* [TEXTO DE ESTUDIO]:

========================================

La tormentosa inauguración del ferrocarril



El 12 de junio de 1858 fue inaugurada oficialmente la línea de ferrocarril que enlazaba Toledo con Madrid y Andalucía, marcando uno de los grandes hitos de progreso en la historia de la ciudad. Entre otras cosas, el tren iba a facilitar la llegada de viajeros cada vez en mayor número, iniciando así el fenómeno turístico tan en boga en nuestros días.

La inauguración estuvo presidida por la reina Isabel II que, de este modo, visitaba por primera vez Toledo, donde permanció hasta el día siguiente. Sin embargo, el acto no pudo ser más deslucido. Primero, porque los toledanos que habían acudido en masa a presenciarlo, se vieron, como suele ser costumbre que el tiempo no ha cambiado, relegados al último lugar para mayor realce y gloria de las autoridades asistentes, lo que provocó protestas, gritos y abucheos. Por si esto fuera poco, se desató un temporal de viento y lluvia intensos que no amainó en todo el tiempo que la reina estuvo en Toledo, lo que más de uno interpretaría como mal presagio.

========================================

* [EJERCICIOS PROPUESTOS]:
a) Transcribe un fragmento del texto sobre la inauguración del ferrocarril. Empieza en las palabras "La inauguración estuvo" y termina después de "como mal presagio.".
b) Responde, según el texto sobre la inauguración del ferrocarril:
(i) ¿En qué fecha se inauguró oficialmente la línea de ferrocarril?
(ii) ¿Quién presidió la inauguración?
(iii) ¿Qué tiempo hizo mientras la reina estuvo en Toledo?

========================================

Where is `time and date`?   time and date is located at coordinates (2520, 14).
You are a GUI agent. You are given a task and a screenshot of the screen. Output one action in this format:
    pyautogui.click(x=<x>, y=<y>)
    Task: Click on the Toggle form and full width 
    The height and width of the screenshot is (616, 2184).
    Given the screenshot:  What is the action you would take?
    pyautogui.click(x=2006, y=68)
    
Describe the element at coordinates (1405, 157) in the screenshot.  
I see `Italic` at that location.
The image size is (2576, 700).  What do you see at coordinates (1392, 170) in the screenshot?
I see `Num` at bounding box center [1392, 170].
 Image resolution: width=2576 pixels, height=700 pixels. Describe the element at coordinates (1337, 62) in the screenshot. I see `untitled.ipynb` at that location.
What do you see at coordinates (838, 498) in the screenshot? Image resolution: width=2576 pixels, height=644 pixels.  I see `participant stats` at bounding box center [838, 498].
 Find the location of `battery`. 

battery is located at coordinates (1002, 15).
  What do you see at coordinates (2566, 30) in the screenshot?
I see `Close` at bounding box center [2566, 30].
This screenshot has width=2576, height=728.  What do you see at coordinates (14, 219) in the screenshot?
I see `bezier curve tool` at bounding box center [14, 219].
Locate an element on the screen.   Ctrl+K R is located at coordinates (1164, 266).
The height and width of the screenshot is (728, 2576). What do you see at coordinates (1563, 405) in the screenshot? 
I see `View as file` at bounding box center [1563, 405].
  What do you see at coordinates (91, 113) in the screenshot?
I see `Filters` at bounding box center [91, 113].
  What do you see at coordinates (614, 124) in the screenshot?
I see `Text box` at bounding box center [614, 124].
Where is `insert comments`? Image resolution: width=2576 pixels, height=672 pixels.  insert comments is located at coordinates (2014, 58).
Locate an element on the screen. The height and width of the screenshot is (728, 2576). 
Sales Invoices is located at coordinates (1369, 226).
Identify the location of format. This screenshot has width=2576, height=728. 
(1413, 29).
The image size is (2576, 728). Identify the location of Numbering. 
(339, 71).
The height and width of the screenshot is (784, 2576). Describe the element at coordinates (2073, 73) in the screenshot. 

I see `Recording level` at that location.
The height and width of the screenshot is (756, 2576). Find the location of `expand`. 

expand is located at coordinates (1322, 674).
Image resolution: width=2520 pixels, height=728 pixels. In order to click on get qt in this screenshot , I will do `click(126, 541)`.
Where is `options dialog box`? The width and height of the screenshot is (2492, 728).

========================================

* [RESPUESTAS]:
a)
La inauguración estuvo presidida por la reina Isabel II que, de este modo, visitaba por primera vez Toledo, donde permanció hasta el día siguiente. Sin embargo, el acto no pudo ser más deslucido. Primero, porque los toledanos que habían acudido en masa a presenciarlo, se vieron, como suele ser costumbre que el tiempo no ha cambiado, relegados al último lugar para mayor realce y gloria de las autoridades asistentes, lo que provocó protestas, gritos y abucheos. Por si esto fuera poco, se desató un temporal de viento y lluvia intensos que no amainó en todo el tiempo que la reina estuvo en Toledo, lo que más de uno interpretaría como mal presagio.

b)
(i) El 12 de junio de 1858.
(ii) La reina Isabel II.
(iii) Hubo un temporal de viento y lluvia intensos que no amainó.